The final step in the acceptance stage was convincing the region that what was once a restricted facility, which had been cloaked in secrecy for the better part of four decades, is now a highly diversified business and technology park.
“It took time, but eventually people started to recognize that the character of our region’s economy had changed for the better and that, although it may be different than it was in the past, there can be life after a base closure,” says DiMeo.
Regarding economic diversification, Shawna Papale, GLDC senior vice president of economic development, says that the profile of employment has changed to the extent that Griffiss is attracting a better mix of private employment and higher-paying jobs than it did in its previous incarnation as a military base.
“The growth at Griffiss not only includes local growth, but actually draws new population to the region, as high-profile companies are attracting bright young college graduates and highly skilled workers from throughout the United States,” Papale says.
What does the future hold for Griffiss Business and Technology Park? DiMeo believes the key ingredients for continued success include attracting and retaining a skilled workforce, and the continued implementation of regional economic development strategies.

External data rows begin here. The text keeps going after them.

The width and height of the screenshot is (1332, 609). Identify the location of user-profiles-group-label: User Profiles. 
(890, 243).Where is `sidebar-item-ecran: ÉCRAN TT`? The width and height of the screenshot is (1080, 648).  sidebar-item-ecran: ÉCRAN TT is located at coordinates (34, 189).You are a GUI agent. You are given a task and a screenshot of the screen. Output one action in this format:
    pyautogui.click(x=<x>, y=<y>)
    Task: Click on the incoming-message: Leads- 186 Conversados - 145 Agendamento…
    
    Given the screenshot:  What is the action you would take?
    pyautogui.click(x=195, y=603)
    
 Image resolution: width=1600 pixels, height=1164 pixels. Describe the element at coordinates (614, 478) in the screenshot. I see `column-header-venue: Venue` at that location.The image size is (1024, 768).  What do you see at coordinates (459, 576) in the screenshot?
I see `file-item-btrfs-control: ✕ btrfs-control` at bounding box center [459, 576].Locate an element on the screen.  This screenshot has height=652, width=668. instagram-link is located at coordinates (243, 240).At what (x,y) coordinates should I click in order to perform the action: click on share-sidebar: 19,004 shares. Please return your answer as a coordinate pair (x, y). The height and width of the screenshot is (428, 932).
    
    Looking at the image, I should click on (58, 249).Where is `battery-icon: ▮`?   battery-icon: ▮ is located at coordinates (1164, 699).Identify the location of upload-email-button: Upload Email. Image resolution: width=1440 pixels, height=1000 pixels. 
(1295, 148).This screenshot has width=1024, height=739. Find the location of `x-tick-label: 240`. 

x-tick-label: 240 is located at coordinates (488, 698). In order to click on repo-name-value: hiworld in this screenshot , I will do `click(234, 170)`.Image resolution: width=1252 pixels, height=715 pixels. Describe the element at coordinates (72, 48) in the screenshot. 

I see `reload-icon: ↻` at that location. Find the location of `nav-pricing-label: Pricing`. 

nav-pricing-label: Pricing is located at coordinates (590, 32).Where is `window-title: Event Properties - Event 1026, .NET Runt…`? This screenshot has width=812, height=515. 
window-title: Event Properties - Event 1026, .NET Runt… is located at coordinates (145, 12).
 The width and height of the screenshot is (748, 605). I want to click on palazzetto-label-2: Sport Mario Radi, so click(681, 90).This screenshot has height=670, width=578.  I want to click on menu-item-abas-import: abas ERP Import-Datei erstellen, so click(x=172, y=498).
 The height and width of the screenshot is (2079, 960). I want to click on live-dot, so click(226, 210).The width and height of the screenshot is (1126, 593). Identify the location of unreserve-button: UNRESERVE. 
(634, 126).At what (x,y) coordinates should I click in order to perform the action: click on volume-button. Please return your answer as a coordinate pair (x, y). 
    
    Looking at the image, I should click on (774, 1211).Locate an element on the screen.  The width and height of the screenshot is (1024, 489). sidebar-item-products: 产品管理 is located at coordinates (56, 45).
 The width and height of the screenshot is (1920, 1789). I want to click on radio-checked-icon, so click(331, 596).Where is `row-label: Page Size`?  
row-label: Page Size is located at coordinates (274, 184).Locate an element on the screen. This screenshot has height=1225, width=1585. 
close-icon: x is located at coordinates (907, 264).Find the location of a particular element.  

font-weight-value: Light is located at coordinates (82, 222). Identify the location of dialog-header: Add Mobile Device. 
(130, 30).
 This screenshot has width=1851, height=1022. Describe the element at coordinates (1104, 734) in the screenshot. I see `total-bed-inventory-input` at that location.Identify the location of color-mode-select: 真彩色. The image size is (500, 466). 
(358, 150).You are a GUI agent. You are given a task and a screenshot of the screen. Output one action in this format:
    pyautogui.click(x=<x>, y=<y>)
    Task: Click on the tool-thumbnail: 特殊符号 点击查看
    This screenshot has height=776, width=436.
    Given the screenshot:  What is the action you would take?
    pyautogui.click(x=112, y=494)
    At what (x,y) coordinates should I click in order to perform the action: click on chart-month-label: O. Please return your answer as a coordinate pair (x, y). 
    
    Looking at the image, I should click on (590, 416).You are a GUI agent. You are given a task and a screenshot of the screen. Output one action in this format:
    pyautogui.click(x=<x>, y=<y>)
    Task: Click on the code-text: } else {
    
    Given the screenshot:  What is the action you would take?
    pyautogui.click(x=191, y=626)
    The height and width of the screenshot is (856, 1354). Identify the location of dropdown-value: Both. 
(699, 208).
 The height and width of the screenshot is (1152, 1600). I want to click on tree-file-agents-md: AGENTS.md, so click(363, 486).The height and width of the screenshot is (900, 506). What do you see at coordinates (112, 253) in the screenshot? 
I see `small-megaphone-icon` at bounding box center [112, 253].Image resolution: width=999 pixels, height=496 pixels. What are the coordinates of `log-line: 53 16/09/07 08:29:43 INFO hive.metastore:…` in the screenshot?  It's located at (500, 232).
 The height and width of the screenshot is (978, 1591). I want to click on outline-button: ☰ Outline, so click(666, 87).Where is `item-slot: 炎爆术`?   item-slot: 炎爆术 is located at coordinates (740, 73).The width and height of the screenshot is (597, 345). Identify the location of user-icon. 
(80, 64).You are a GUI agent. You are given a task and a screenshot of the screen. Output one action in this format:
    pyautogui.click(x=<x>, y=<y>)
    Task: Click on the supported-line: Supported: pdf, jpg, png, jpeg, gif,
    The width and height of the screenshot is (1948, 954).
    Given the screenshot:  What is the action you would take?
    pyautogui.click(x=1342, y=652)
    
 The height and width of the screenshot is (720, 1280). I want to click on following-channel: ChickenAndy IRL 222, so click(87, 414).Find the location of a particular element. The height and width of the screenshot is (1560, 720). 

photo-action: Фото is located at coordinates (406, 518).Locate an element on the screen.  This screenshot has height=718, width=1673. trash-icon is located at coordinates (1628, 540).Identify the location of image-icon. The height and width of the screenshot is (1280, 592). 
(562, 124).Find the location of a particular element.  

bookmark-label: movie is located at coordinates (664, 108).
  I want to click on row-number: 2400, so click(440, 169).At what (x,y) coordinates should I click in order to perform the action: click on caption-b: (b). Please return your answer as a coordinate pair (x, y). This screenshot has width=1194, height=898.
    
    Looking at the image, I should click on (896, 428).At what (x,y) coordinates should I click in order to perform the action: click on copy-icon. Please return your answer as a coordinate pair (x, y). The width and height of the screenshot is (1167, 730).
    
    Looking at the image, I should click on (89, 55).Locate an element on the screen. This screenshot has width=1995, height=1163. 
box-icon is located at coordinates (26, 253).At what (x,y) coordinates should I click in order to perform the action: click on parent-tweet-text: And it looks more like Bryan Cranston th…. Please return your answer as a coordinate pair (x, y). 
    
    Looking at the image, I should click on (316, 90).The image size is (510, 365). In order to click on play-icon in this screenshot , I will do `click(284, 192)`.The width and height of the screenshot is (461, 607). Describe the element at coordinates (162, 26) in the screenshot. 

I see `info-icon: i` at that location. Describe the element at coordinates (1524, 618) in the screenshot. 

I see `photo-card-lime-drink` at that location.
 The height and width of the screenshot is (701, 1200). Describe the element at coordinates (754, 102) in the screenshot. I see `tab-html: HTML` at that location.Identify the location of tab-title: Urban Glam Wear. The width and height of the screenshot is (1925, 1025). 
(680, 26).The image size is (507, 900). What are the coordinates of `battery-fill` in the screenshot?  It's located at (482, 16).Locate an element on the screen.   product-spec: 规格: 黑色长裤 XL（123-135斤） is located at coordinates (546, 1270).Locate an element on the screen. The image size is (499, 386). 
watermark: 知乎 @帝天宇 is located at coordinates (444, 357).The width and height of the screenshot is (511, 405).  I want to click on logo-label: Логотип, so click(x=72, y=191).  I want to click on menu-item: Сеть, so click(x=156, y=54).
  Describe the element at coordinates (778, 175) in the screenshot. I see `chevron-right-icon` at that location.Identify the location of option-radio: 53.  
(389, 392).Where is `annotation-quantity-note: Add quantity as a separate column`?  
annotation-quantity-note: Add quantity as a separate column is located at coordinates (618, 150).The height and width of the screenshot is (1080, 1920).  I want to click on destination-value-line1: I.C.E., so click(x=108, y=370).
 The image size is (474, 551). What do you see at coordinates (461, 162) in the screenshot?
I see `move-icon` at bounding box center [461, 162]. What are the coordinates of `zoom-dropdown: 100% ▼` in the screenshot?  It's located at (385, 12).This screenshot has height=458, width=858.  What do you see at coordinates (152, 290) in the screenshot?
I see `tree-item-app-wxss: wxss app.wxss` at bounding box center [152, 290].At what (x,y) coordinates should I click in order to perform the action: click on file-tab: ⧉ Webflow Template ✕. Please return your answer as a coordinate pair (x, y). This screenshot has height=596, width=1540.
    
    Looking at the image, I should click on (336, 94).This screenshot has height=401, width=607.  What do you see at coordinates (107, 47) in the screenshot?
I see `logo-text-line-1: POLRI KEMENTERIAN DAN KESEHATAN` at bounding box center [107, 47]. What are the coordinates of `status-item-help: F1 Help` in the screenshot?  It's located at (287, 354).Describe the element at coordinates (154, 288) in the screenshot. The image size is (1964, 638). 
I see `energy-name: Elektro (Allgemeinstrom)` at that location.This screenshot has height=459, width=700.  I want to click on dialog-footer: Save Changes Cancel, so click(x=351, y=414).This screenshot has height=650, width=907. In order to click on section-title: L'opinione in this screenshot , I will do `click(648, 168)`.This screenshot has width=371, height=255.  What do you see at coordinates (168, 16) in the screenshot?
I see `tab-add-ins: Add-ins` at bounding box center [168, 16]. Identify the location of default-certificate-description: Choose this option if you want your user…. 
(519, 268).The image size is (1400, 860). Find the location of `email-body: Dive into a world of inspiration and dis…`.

“The region has overcome a major economic dislocation, and has positioned itself for long-term economic growth. Now it just needs to embrace the attitude that it can continue to successfully compete in a global marketplace,” he says.
“Transforming Griffiss from an Air Force base to what it is now is not the ultimate objective. Griffiss will continue to evolve just as cities and regional economies will continue to change. The economic development successes of today will give way to what will become the successes of tomorrow.”